Problem statement: Return each of the entries below exactly as it appears, changing nothing.

'''

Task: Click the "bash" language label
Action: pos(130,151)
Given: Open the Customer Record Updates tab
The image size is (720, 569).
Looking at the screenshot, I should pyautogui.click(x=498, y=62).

'''

Result for this exercise:
Task: Click the "bash" language label
Action: pos(130,151)
Given: Open the Customer Record Updates tab
The image size is (720, 569).
Looking at the screenshot, I should pyautogui.click(x=498, y=62).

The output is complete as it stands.